* _What you should do_
Can you recast the lines below, starting at the line containing "Click the 0:07" and ending at the line containing "Looking at the screenshot, I should 460,732.", as a JSON list of strings with one string per line and blank lines left out?

* _Task input_
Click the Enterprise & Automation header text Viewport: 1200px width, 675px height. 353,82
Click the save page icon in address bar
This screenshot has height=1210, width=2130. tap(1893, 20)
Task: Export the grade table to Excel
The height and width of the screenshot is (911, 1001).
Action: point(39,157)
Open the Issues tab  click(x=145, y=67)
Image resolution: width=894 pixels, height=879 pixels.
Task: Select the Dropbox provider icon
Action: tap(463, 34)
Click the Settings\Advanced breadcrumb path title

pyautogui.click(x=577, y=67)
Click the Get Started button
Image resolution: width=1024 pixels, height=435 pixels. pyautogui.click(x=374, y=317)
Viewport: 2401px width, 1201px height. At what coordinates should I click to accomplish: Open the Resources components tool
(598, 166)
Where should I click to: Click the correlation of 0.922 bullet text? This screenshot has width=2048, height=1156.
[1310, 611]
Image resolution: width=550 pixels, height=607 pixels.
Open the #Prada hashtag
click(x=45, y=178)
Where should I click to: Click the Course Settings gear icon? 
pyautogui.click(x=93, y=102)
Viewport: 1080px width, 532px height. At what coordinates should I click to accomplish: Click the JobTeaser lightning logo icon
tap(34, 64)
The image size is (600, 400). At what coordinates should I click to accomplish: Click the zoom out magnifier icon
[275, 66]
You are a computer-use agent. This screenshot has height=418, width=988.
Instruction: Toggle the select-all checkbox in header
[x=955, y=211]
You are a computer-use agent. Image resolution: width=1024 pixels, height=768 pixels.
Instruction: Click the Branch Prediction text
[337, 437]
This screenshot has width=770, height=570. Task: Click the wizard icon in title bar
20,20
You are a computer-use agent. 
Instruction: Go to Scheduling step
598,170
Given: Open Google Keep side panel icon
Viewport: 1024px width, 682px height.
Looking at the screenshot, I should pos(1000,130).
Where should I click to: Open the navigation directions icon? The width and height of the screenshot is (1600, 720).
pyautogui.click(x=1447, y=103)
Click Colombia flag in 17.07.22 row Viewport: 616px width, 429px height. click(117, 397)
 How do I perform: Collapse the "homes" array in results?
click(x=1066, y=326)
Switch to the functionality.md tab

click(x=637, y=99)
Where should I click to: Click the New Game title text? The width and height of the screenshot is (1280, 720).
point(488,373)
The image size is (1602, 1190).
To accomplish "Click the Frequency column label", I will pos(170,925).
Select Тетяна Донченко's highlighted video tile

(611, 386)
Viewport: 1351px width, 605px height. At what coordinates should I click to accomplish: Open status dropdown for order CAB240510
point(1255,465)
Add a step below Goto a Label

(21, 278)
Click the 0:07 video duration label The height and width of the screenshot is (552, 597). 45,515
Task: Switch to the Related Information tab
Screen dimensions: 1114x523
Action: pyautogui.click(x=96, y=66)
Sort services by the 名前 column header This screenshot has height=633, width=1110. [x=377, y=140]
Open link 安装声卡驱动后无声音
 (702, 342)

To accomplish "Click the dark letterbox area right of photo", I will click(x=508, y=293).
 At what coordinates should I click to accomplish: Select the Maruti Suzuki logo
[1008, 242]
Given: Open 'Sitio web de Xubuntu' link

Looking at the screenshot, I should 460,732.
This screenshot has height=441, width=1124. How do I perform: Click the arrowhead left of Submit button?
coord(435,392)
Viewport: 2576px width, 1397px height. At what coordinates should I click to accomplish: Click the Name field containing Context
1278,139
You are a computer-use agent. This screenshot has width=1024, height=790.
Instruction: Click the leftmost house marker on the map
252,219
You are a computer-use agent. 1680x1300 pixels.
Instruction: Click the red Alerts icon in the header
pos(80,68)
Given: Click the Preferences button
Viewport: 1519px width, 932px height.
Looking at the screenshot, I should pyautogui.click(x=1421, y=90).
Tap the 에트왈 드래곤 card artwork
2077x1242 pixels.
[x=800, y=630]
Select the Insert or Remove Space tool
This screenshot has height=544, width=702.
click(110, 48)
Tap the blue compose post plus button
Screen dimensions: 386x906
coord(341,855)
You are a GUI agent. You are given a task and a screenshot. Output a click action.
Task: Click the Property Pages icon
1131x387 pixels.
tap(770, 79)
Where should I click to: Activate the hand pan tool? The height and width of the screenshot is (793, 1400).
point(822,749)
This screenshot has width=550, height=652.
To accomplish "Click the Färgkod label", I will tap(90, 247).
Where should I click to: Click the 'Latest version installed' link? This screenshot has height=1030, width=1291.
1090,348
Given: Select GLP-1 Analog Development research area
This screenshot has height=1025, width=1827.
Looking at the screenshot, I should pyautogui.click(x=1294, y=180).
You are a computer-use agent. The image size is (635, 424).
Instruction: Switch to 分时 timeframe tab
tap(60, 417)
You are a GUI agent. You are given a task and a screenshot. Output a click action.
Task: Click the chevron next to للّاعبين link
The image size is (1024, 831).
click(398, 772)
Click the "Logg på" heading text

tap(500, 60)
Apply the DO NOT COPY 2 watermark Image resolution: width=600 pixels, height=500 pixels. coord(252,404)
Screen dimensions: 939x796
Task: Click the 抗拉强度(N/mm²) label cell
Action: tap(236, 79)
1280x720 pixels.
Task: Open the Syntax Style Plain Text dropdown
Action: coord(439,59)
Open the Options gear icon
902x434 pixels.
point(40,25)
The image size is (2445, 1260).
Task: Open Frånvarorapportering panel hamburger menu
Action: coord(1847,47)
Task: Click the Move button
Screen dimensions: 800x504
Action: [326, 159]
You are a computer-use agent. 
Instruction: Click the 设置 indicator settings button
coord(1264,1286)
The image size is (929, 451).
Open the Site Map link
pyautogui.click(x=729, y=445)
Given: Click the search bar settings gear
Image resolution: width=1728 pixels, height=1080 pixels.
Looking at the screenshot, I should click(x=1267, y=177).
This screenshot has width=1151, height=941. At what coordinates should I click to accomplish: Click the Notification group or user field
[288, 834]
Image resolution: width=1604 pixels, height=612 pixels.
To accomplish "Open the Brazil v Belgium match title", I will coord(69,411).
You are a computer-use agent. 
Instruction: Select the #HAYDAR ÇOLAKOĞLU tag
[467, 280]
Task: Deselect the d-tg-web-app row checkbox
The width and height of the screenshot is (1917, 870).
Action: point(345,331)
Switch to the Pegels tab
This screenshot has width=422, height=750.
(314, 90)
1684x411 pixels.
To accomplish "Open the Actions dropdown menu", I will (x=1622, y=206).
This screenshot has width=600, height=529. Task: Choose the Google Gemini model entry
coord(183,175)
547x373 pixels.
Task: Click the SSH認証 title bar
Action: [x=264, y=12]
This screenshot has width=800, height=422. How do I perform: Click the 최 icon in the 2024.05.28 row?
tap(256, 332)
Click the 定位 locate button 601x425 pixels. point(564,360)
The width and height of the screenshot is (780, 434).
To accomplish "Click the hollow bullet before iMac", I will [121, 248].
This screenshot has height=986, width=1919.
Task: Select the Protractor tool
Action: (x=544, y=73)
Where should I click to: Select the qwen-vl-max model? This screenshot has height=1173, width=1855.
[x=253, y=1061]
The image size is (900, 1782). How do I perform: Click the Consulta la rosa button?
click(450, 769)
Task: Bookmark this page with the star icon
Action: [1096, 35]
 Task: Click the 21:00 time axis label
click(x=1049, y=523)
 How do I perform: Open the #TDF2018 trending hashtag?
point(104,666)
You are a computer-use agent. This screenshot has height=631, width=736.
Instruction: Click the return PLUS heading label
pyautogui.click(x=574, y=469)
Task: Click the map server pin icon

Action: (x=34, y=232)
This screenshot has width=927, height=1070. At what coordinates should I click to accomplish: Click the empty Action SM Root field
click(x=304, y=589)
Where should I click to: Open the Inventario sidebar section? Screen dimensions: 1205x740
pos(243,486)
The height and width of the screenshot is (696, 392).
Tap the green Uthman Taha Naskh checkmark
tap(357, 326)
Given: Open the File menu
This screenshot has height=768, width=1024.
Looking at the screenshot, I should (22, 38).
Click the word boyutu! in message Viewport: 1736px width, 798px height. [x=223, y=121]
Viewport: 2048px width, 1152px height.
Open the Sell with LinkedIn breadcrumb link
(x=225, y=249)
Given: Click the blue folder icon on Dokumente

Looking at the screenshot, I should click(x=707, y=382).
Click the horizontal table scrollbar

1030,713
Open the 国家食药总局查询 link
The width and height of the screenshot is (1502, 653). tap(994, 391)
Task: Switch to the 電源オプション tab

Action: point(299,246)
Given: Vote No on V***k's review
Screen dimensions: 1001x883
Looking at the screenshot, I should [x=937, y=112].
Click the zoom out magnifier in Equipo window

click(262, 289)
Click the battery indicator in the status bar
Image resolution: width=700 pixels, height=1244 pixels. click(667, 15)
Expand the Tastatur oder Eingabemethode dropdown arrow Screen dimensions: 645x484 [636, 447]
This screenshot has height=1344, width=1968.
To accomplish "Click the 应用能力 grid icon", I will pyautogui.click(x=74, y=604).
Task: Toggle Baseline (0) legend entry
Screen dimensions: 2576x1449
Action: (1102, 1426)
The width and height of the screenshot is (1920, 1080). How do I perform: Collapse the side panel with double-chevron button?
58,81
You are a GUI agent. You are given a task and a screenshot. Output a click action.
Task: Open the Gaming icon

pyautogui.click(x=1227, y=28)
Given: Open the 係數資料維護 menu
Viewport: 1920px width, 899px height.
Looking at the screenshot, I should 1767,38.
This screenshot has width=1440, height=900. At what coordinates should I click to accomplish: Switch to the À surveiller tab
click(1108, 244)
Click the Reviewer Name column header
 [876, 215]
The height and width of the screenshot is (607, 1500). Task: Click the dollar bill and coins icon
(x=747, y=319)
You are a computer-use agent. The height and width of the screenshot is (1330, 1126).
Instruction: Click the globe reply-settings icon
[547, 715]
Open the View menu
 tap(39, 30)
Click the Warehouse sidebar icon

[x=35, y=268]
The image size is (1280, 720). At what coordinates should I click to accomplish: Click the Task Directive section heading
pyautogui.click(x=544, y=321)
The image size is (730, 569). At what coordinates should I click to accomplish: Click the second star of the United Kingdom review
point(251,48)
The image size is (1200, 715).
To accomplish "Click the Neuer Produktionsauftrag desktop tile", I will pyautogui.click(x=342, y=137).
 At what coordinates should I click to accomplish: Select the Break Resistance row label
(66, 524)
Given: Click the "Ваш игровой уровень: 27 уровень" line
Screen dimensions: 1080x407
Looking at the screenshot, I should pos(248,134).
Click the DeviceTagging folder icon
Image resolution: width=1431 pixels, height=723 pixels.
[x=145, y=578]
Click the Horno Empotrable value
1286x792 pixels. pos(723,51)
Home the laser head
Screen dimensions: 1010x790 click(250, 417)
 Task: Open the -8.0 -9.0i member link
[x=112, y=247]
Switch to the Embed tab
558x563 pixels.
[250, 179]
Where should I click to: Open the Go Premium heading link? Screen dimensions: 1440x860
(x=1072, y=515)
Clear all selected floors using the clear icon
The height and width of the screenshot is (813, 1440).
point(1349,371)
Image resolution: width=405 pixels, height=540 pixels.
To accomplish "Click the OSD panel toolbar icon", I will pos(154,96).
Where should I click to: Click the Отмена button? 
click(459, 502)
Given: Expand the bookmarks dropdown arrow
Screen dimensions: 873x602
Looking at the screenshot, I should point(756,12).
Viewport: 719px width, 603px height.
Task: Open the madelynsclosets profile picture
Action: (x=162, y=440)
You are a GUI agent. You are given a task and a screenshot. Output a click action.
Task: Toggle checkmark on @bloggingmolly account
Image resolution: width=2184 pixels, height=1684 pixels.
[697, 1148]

* _Full output_
[
  "Click the 0:07 video duration label The height and width of the screenshot is (552, 597). 45,515",
  "Task: Switch to the Related Information tab",
  "Screen dimensions: 1114x523",
  "Action: pyautogui.click(x=96, y=66)",
  "Sort services by the 名前 column header This screenshot has height=633, width=1110. [x=377, y=140]",
  "Open link 安装声卡驱动后无声音",
  " (702, 342)",
  "To accomplish \"Click the dark letterbox area right of photo\", I will click(x=508, y=293).",
  " At what coordinates should I click to accomplish: Select the Maruti Suzuki logo",
  "[1008, 242]",
  "Given: Open 'Sitio web de Xubuntu' link",
  "Looking at the screenshot, I should 460,732."
]